Excerpted records section start
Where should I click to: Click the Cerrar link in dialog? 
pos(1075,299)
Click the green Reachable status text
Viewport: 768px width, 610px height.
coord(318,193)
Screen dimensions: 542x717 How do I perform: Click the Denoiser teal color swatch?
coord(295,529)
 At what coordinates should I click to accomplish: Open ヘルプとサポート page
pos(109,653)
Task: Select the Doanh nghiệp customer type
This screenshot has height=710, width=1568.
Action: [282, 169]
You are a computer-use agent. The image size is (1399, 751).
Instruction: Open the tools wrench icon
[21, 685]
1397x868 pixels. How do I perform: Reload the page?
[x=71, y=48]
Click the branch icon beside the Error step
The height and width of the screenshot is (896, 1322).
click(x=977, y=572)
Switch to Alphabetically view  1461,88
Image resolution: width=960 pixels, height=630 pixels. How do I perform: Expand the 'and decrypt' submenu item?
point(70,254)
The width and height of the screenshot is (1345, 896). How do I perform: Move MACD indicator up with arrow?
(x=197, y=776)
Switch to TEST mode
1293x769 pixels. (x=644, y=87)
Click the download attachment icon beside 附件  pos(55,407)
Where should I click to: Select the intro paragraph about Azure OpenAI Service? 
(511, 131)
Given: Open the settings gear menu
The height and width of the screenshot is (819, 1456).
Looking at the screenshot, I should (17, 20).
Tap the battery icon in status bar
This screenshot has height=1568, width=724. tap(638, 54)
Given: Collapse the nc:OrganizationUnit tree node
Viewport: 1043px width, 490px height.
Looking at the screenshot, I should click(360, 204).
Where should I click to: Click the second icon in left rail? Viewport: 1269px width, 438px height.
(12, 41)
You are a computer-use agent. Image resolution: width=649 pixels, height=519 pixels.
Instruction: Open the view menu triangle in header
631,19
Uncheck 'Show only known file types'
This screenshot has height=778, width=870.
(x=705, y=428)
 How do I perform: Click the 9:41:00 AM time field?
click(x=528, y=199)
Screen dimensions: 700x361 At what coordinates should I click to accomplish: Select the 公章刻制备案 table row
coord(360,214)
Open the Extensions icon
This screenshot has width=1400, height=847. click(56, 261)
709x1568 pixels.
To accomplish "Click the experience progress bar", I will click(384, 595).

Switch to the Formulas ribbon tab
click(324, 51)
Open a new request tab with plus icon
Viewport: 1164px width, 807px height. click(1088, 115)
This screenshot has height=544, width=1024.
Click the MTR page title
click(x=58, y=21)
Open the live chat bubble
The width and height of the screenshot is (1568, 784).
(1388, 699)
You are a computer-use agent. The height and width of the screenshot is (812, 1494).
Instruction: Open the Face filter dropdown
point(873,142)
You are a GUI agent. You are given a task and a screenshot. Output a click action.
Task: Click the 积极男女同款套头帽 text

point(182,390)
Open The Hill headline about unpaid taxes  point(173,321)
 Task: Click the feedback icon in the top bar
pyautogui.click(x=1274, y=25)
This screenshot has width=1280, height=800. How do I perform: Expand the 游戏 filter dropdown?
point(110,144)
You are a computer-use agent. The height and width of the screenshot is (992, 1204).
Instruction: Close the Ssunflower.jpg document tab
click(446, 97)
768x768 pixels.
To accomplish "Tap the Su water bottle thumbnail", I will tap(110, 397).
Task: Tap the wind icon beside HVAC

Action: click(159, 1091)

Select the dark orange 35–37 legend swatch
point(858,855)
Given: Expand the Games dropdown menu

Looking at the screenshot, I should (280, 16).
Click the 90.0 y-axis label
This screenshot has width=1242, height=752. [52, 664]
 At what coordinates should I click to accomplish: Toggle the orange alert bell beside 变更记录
Excerpted records section end
(Work to complete) Pull out every line of the records that includes the string "will".

(Solution for this exercise)
To accomplish "Click the experience progress bar", I will click(384, 595).
To accomplish "Tap the Su water bottle thumbnail", I will tap(110, 397).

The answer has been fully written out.